EXERCISE REQUIREMENTS =>
**A.** Set down the stretch of the MobileNetV2 notebook text from "Found 159 images" through "Keras API Doc)".
**B.** In the MobileNetV2 notebook text, what dropout rate comes right after the GlobalAveragePooling2D layer?
**C.** Write what comes next in the MobileNetV2 notebook text, picking up after its final line of code.

TEXT =>
[Begin]
Note: MobileNetV2 uses an image size of 224, so this value is used here instead of the 150 setting used earlier.
 

In [ ]:
train_lm_generator, validation_lm_generator, test_lm_generator = create_generators('./data/lm_train', './data/lm_test', 0.2, 224)
Found 654 images belonging to 9 classes.
Found 159 images belonging to 9 classes.
Found 349 images belonging to 9 classes.
  1. ...

    1. Build a CNN network using Keras with the following layers.
      • Load MobileNetV2 - Light Model as the first layer (Hint: Keras API Doc)
      • GLobalAveragePooling2D layer
      • Dropout(0.2)
      • Dense layer with 256 neurons and activation relu
      • BatchNormalization layer
      • Dropout(0.1)
      • Dense layer with 128 neurons and activation relu
      • BatchNormalization layer
      • Dropout(0.1)
      • Dense layer with 9 neurons and activation softmax
In [ ]:
from keras.applications import MobileNetV2

base_model = MobileNetV2(weights='imagenet', include_top=False, input_shape=(224, 224, 3))
base_model.trainable = False

lm_cnn = Sequential()
[End]
RECORD SET =>
[Begin]
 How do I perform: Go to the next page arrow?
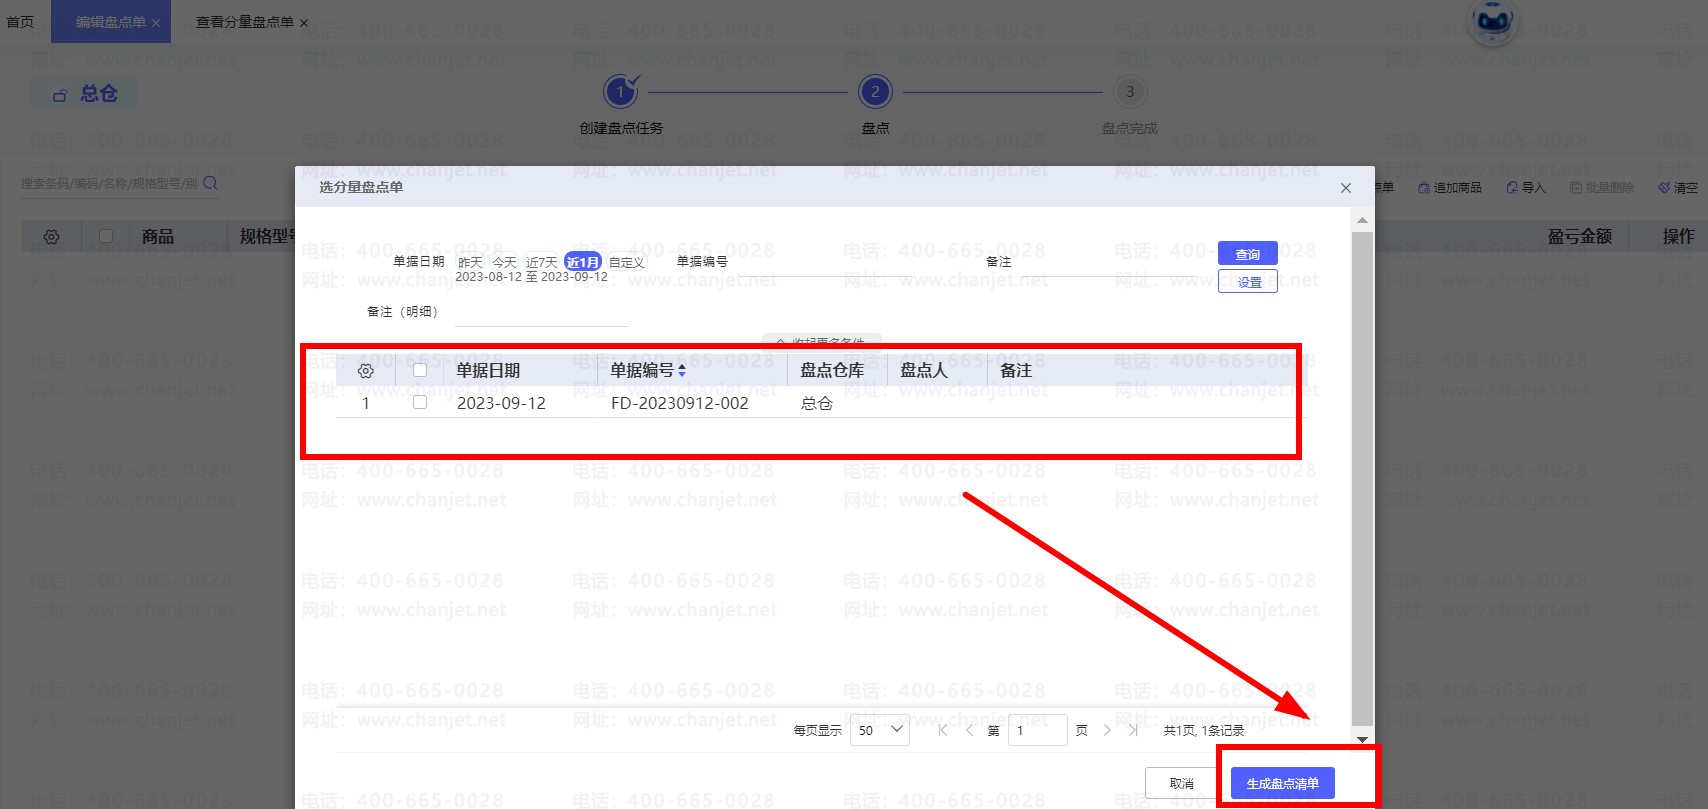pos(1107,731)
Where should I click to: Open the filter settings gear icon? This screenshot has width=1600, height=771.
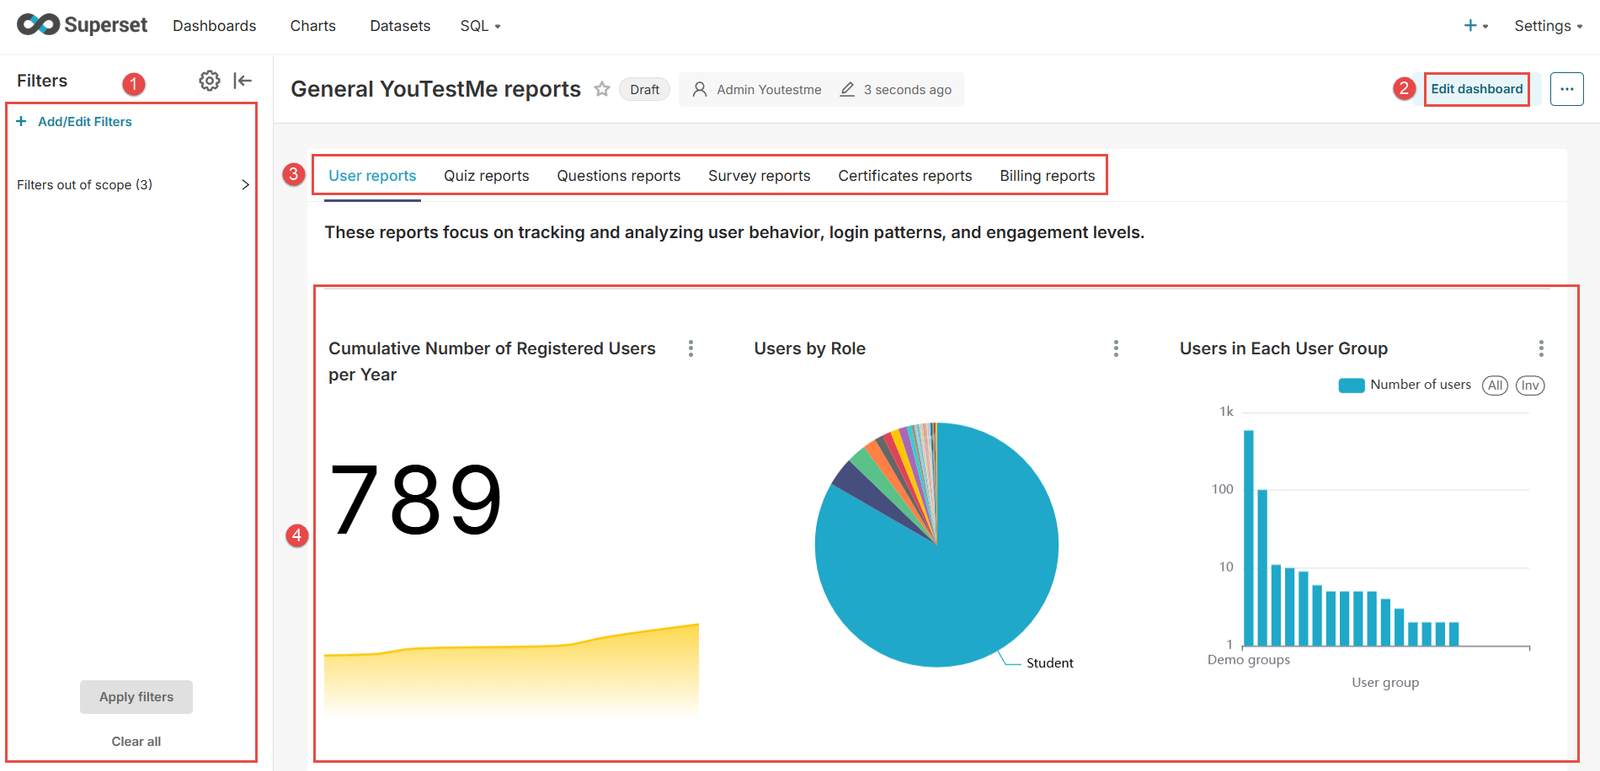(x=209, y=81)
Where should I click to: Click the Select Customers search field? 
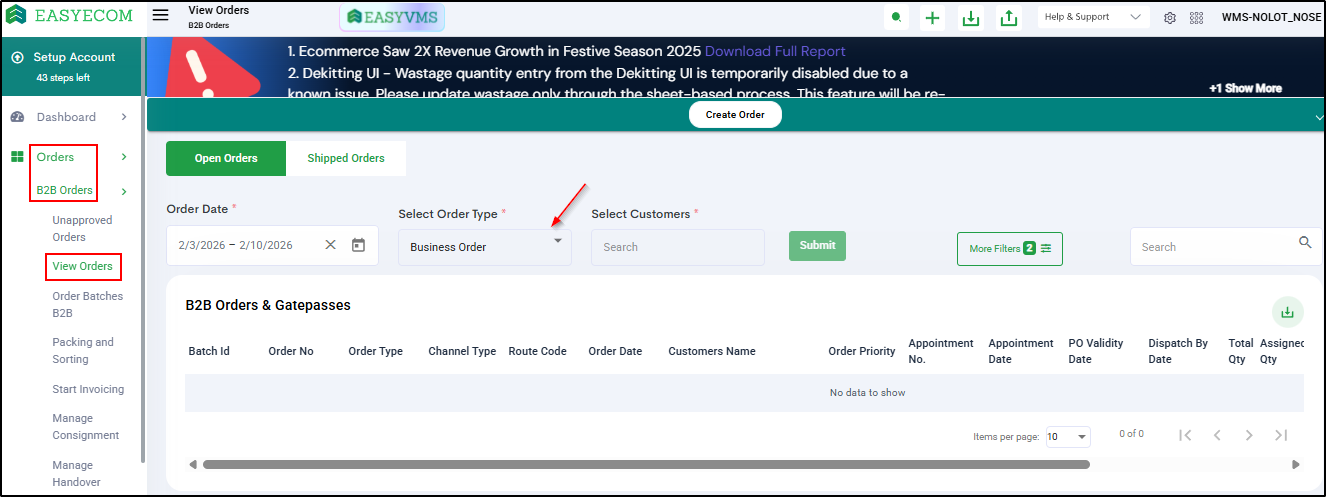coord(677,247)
[End]
[Begin]
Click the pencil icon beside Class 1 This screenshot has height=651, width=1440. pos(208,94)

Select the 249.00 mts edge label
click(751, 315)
[End]
[Begin]
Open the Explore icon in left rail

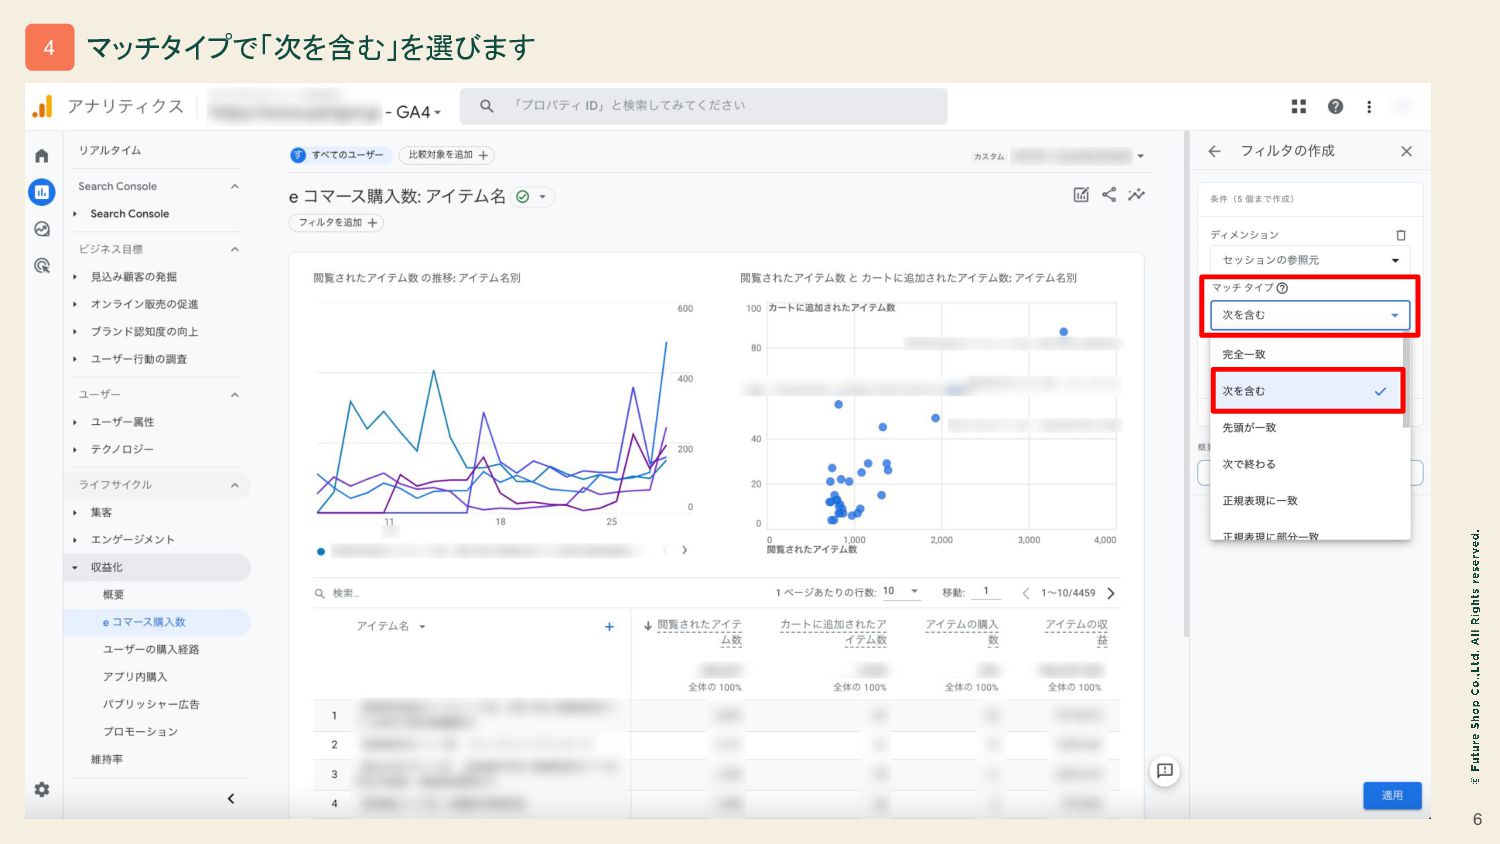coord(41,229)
[End]
TASK RESULTS =>
**A.**
Found 159 images belonging to 9 classes.
Found 349 images belonging to 9 classes.
  1. ...

    1. Build a CNN network using Keras with the following layers.
      • Load MobileNetV2 - Light Model as the first layer (Hint: Keras API Doc)

**B.** 0.2

**C.**
lm_cnn.add(base_model)
lm_cnn.add(GlobalAveragePooling2D())
lm_cnn.add(Dropout(0.2))
lm_cnn.add(Dense(256, activation='relu'))
lm_cnn.add(BatchNormalization())
lm_cnn.add(Dropout(0.1))
lm_cnn.add(Dense(128, activation='relu'))
lm_cnn.add(BatchNormalization())
lm_cnn.add(Dropout(0.1))
lm_cnn.add(Dense(9, activation='softmax'))
  1. ...

    1. Compile the model with Adam optimizer, categorical_crossentropy loss, and metrics accuracy, Precision, and Recall.
In [ ]:
lm_cnn.compile(optimizer='adam', loss='categorical_crossentropy', metrics=['accuracy', 'precision', 'recall'])

lm_cnn.summary()
Model: "sequential_1"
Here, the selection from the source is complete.